Note that this has to be a generative model, a regular ol’ discriminative model won’t cut it because it will mess up the distribution, but that’s a topic for another time.

Now that we have a distribution describing our hypothesis, we need an observation. So, we wait until the end of the clinical trial and observe how the patient responded to the treatment he/she received. The last thing we have to do is to use our generative model to compute the probability of seeing something greater than, or equal to, the observed value (e.g., p_i = Pr[Δx_i > obs]). That’s it! Now we have a personal p-value.

So what does a personal p-value do? It tells us how compatible a patient’s observed outcome is with the hypothesis that he/she received the standard of care. That is, how unexpected would it be for the patient to respond this way to the standard treatment?

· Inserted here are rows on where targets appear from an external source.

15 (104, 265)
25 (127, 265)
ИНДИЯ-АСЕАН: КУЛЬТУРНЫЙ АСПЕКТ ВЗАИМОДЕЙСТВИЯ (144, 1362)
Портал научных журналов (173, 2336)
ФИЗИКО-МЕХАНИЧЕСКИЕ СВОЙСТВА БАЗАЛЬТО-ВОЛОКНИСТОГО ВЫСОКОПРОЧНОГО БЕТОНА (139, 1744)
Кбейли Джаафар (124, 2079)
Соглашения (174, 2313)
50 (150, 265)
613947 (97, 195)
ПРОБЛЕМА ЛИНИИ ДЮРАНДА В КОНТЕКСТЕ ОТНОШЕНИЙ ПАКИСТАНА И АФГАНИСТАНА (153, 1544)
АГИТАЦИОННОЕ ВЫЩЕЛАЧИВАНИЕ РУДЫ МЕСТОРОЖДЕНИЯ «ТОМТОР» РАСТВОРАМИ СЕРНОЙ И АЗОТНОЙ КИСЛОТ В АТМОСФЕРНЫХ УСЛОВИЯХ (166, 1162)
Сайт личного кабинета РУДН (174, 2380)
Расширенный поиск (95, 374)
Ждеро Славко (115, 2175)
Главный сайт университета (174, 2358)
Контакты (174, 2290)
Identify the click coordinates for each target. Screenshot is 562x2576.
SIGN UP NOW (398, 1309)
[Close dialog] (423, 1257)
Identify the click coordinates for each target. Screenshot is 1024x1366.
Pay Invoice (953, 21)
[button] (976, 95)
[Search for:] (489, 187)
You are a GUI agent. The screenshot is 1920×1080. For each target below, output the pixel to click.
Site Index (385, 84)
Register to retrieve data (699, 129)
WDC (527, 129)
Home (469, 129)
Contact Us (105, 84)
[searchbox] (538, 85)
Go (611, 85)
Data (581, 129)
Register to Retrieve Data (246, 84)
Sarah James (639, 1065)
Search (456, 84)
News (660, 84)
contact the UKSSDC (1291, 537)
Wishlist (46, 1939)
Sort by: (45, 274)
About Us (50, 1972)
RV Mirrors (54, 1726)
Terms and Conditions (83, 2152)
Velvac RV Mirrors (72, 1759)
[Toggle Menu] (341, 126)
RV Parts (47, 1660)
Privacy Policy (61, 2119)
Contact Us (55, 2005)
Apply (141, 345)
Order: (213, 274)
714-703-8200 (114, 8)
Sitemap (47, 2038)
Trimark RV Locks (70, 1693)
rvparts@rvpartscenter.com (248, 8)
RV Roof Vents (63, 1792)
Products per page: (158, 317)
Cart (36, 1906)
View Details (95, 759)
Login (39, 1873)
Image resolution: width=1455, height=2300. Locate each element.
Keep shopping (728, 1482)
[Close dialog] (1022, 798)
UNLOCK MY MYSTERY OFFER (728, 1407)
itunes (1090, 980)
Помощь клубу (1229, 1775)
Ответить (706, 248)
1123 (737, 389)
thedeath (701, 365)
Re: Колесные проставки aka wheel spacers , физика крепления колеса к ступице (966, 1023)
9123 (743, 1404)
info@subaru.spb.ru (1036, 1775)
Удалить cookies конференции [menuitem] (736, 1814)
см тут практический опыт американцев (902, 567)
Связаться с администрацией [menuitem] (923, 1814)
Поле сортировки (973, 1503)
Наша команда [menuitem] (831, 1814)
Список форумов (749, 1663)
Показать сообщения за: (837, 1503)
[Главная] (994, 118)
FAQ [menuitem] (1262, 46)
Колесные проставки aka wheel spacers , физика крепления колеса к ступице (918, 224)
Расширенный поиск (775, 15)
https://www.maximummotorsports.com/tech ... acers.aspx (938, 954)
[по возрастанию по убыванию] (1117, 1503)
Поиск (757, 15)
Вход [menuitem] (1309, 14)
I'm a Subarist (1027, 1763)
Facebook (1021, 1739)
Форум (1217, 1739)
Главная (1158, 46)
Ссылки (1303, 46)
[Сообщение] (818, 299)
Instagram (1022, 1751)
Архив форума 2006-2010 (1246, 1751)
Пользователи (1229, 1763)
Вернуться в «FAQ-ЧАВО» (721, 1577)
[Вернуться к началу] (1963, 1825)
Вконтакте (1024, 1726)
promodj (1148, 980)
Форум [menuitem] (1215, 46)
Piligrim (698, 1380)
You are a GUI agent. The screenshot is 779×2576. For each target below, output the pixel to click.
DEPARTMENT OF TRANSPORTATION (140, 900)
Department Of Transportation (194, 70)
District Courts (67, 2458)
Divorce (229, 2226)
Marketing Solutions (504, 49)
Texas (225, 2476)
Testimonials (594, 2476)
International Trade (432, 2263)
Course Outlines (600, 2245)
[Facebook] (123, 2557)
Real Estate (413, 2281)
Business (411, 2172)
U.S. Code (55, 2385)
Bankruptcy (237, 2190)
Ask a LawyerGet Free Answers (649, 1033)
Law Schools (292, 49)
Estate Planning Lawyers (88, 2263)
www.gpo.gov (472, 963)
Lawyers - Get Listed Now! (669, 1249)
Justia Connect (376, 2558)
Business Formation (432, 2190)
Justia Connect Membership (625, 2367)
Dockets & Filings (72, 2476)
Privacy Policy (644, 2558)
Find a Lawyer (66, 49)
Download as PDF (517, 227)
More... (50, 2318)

If a patient on a new treatment had a low personal p-value, then it’s unlikely he/she would have responded that well to the standard treatment; instead, it’s likely he/she benefited from the new treatment. On the other hand, if a patient on a new treatment had a high personal p-value, then his/her response on the new treatment isn’t any better than would be expected with the standard treatment. It’s like a subgroup analysis, but with only one patient per group!

I think these personal p-values are a pretty cool idea, and although there’s still some technical challenges to overcome in how to compute and use them, they’ll open up a whole new way to view clinical trial results. Why settle for averages when you can look at individuals?